#### ABOUT THIS TASK
In your copy, leave out the pictures; write out all the data exactly.

#### DATA RECORDS
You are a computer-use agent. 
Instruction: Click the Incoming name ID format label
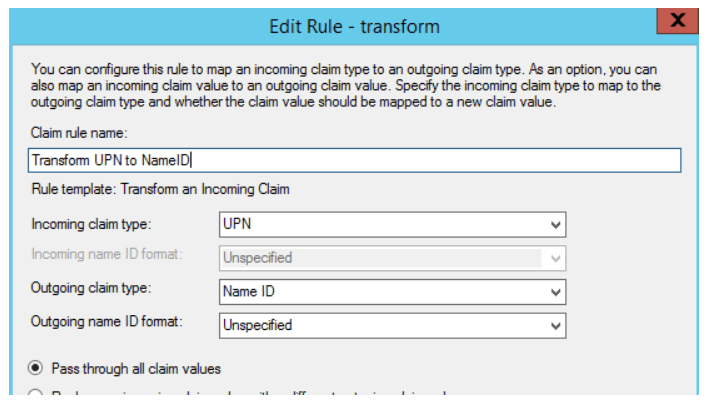[107, 255]
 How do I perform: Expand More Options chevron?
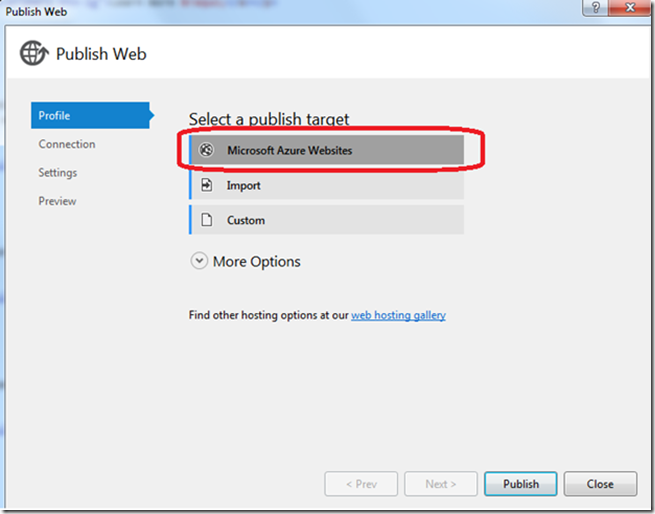(x=199, y=261)
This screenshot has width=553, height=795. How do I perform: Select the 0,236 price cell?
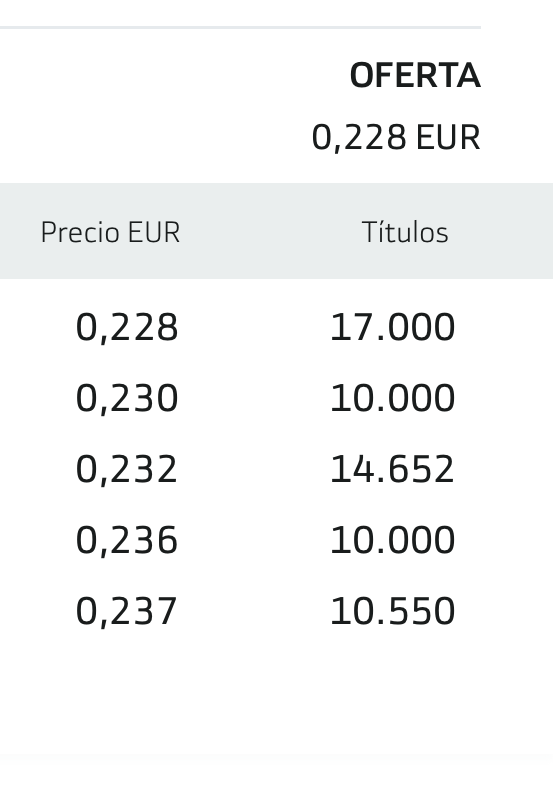click(x=127, y=540)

#### EXERCISE OUTPUT
You are a computer-use agent. 
Instruction: Click the Incoming name ID format label
[107, 255]
 How do I perform: Expand More Options chevron?
(x=199, y=261)
This screenshot has width=553, height=795. How do I perform: Select the 0,236 price cell?
click(x=127, y=540)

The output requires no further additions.